Mortgage protection insurance explained

Many of us have a very primal fear of losing our home.

Our home is what provides us with security and comfort and the thought of that being put at risk is an unpleasant one.

Yet that is exactly what might happen unless you have some form of mortgage protection cover available from companies such as Drewberry Insurance, Home & Life and others.Those risks might arise due to one of two generic problems:

  • a loss of income, perhaps typically arising from your inability to continue working due to ill health, an accident or in some cases, compulsory redundancy;
  • your premature death at an age when you are still a significant income provider and your mortgage debt or parts of it, remains outstanding.

In such situations, your family may be left needing to identify ways in which the loss of income could be replaced in order to try and keep the roof over their head.  If they are unsuccessful in that challenge, your mortgage provider might move relatively quickly to repossession activities.

One way to potentially avoid your family needing to struggle in such a situation is to have some form of mortgage protection cover policy. These broadly mirror the two sets of circumstances as outlined above:

  • a life protection policy, which would pay a lump sum to your beneficiaries and dependants in a situation where you died before your mortgage had been paid off;
  • an income protection policy, which will pay a monthly sum to you and your family in circumstances where you were unable to work due to a specified sickness or accident (it might be possible to add unemployment cover to this type of a policy).

In both cases, there may be a number of options and variables that you might be able to customise to your own unique circumstances and requirements.

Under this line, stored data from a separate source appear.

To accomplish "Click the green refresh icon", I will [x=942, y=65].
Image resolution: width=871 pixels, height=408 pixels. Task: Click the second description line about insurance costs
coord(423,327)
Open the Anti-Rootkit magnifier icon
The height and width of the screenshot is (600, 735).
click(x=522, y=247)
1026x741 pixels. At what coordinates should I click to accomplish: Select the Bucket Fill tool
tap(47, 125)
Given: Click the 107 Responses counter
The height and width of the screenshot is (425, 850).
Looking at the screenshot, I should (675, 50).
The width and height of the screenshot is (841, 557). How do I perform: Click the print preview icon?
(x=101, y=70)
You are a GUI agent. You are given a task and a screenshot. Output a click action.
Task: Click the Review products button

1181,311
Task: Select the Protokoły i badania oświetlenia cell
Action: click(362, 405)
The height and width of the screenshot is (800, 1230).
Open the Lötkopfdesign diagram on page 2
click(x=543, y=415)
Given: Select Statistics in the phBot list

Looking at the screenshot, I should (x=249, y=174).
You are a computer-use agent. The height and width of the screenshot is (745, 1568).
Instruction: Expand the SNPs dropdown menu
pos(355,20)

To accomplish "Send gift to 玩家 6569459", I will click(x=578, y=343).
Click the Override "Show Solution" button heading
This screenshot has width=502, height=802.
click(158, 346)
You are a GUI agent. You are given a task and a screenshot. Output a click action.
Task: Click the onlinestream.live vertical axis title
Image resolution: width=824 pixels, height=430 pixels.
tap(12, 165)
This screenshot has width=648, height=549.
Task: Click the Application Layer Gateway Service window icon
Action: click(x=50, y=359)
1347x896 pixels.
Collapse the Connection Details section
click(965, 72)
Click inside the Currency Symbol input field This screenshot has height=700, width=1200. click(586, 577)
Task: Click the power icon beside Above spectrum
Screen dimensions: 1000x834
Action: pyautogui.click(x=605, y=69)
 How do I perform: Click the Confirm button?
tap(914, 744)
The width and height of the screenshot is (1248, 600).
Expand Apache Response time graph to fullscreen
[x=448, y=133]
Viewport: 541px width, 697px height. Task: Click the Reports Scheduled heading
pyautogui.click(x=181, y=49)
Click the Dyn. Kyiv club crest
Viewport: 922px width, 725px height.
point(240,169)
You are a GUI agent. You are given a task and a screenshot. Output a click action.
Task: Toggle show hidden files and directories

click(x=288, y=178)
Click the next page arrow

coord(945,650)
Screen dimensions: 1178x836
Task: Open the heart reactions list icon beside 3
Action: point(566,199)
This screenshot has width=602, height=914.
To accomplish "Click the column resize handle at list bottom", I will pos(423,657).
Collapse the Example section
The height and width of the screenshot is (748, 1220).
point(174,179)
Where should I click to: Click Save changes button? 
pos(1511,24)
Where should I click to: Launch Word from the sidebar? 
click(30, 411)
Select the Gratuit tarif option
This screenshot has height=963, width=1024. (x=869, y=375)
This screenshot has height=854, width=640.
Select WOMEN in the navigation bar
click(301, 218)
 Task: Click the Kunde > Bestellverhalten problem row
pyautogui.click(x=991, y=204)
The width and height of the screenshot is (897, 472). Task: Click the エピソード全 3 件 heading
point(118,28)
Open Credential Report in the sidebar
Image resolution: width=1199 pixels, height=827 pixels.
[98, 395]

For example, in the case of income protection policy, you may be able to choose how long payments would continue in the event of you making a successful claim. However, in the case of redundancy cover, that might be limited to a specific period of time as specified by the policy provider.

It is sometimes the case that people over-estimate the help that will be available from the state if misfortune struck them and their family.  Also, however sympathetic your mortgage provider may be initially, any flexibility and help they provide might be of a relatively limited duration.

Given the absence of significant material help from potentially your mortgage provider or the social care provisions of the state, it might be advisable to start thinking more about putting in place your own arrangements to cover such contingencies.

That is why it might be sensible to find out more about mortgage protection cover and similar policies.